Performing computational data analysis using scientific workflows is common in many domains, including bioinformatics, physics, earth sciences and cheminformatics [1]; and it is now considered best practice to use workflows or automated scripts to improve reproducibility of analyses [2]. Recent advances in software containers and packaging help remove previous challenges in capturing software tools needed by an analysis [3,4], but other interoperability factors remain important, such as ensuring a pipeline definition can execute in multiple workflow systems [5], and that provenance of workflow runs can be reliably captured and used across heterogeneous execution environments [6]. While robust reproducibility of results is important, the outcomes and methods also need to be replicable and generalizable [7].

Common Workflow Language (CWL) [8] is a multivendor community-led standardization effort to define a dataflow language that is implemented by multiple workflow systems capable of executing on a wide range of compute platforms. CWL focus primarily on what has been determined as a common denominator across bioinformatics pipeline systems; coordinating and parallelizing command line tools that exchange files. While CWL started in the bioinformatics community, usage and adoption has spread beyond the life sciences to radio astronomy, hydrology, digital humanities, and more.

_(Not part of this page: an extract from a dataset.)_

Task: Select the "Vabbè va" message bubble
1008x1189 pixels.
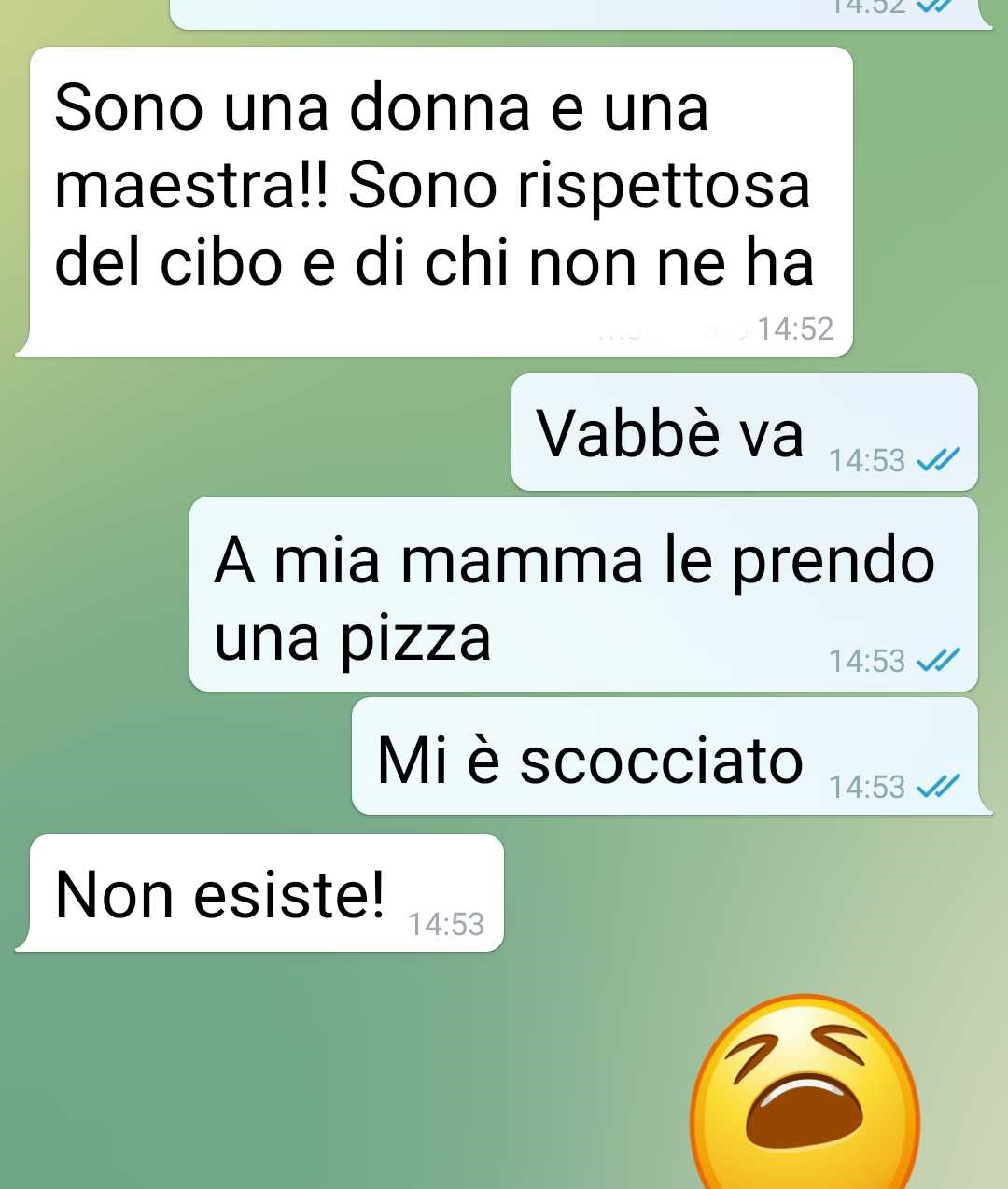Action: pos(745,432)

CWL has seen considerable interest over recent years [9], in particular primed for the role of computational interoperability, as FAIR sharing of data [10] should also include the workflows that produced it [11].

Prospective provenance — capturing the workflow template

We created CWL Viewer [12] for visualizing CWL workflow definitions, and it has now more than 2500 CWL workflows registered. Most of these are developed as open source in GitHub repositories. While continual active development of workflows is good for reuse and stability, it adds a challenge for reproducibility and reliable workflow citation. CWL workflows are typically split in multiple files (e.g. one per command line tool), and may contain internal references used during execution, such as secondary data files. Although CWL encourages interoperability, it has not yet defined a standard mechanism to reliably capture or transfer the complete definition required for starting a workflow run. A given CWL workflow and its components can be richly annotated using vocabularies like EDAM [13] and schema.org to indicate formats, contributors, licenses and references, but, while this reuse follows Linked Data principles, the metadata is embedded within the CWL definitions, requiring Schema Salad preprocessing before further use.

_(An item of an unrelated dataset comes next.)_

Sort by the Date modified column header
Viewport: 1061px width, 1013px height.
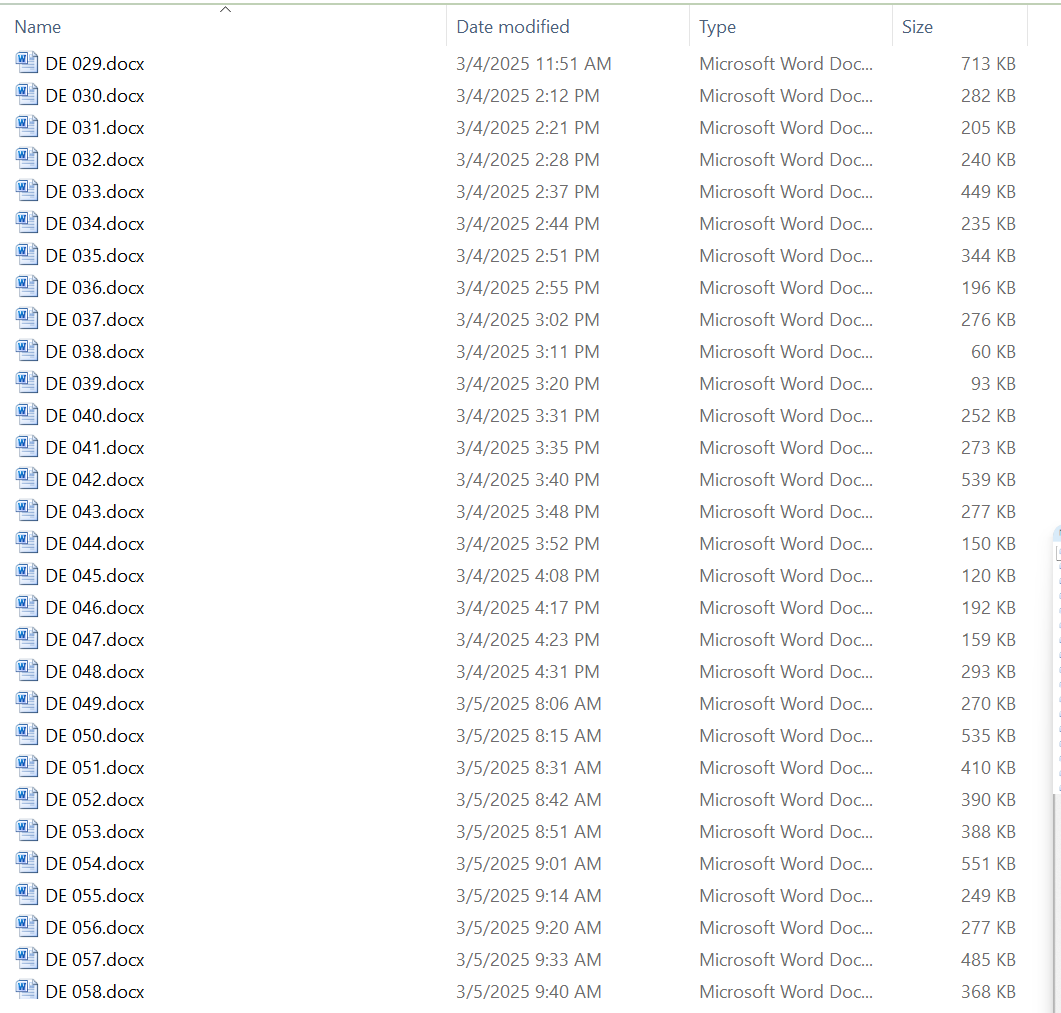pos(513,27)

To this end we have extended the CWL Viewer to produce permalinks based on the corresponding git commit, adding content-negotiation to other formats (SVG, RDF Turtle, JSON-LD) with archiving as Research Objects [14] that include snapshots of the CWL files, their dependent resources and extracted metadata augmented with authorship information extracted from the git log. This work aims to capture the prospective provenance of a workflow definition; the metadata that should be true for every execution.

To complete this picture we are working with Open AIRE to make CWL workflows Findable, and plan to calculate prospective execution details such as linking Docker images [15] and BioConda packages [16] with SciCrunch RRIDs [17] and ELIXIR’s Tools and Data Services registry [18] using CWL SoftwarePackage annotations.

Retrospective provenance — how was the workflow executed?

In terms of retrospective provenance, capturing what happened in a particular execution of a CWL workflow, we have been extending our earlier work on capturing workflow runs as research objects [14]. Previous work with TavernaProv [19] and Wings [20] both used the distinction of prospective vocabularies with wfdesc [14] or P-Plan [21] of the workflow template, and retrospective PROV statements with wfprov [14] or OPMW [22] of the instantiated workflow execution; thus allowing queries and views of the abstracted workflow independent of its execution, however computational re-execution or reuse of the workflows were effectively still restricted to their original workflow engines.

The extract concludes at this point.